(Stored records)
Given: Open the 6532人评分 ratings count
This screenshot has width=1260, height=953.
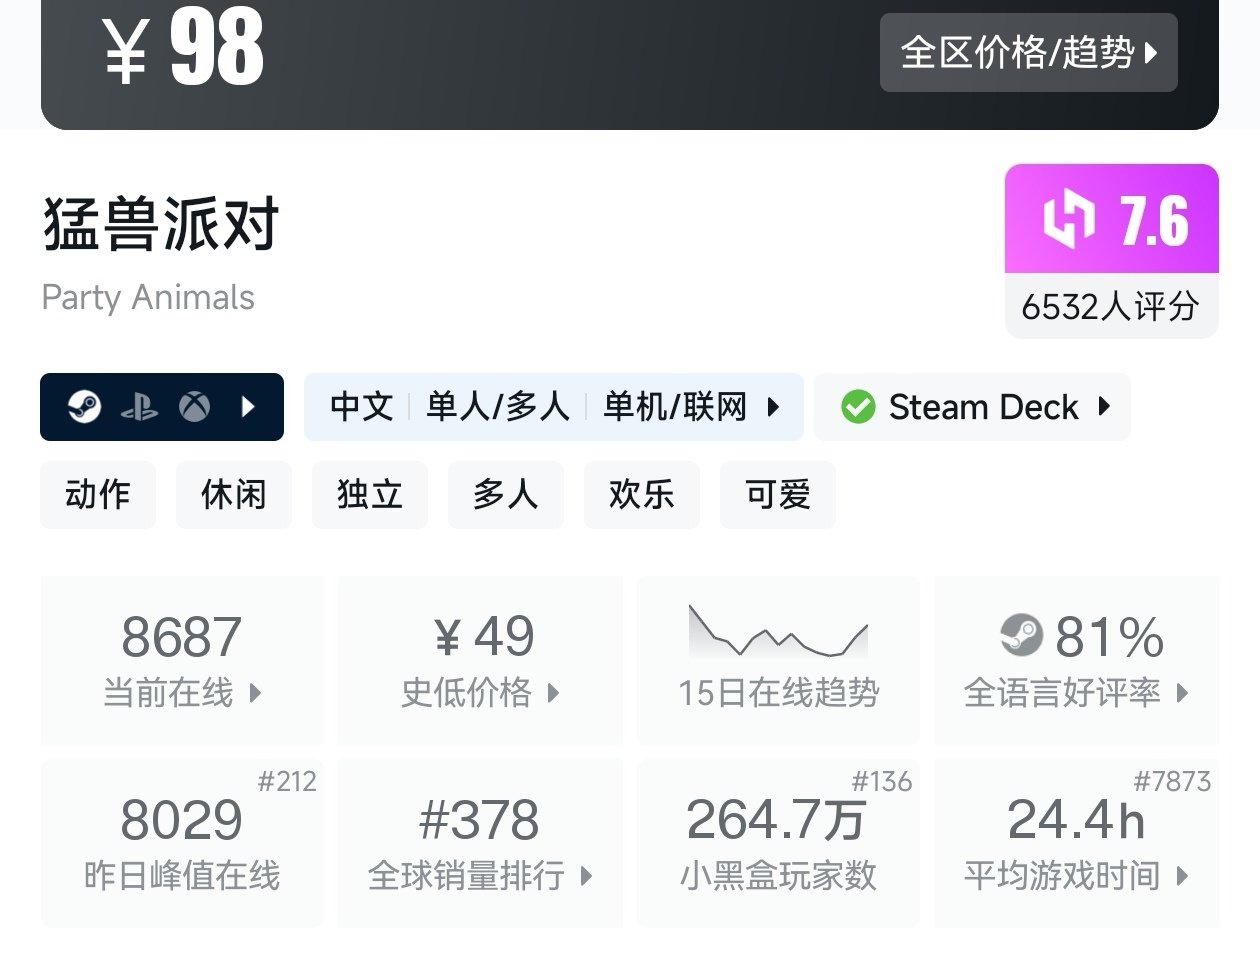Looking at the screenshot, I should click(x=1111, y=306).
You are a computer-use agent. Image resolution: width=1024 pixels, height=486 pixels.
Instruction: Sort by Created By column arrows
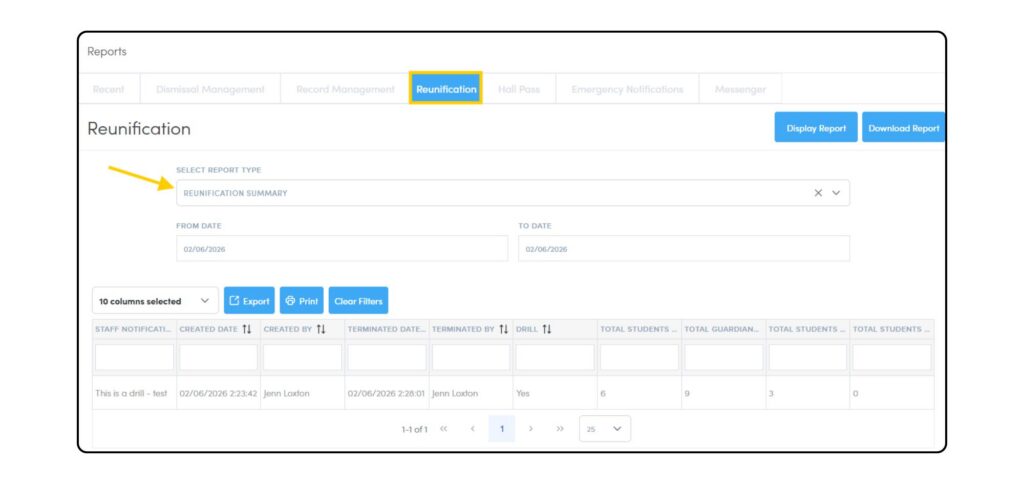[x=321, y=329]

• _TASK PROMPT_
Your copy of the records must match them exactly, except that no pictures appear in it.

• _REPLY_
Given: Open the 6532人评分 ratings count
This screenshot has width=1260, height=953.
Looking at the screenshot, I should click(x=1111, y=306).
You are a computer-use agent. Image resolution: width=1024 pixels, height=486 pixels.
Instruction: Sort by Created By column arrows
[x=321, y=329]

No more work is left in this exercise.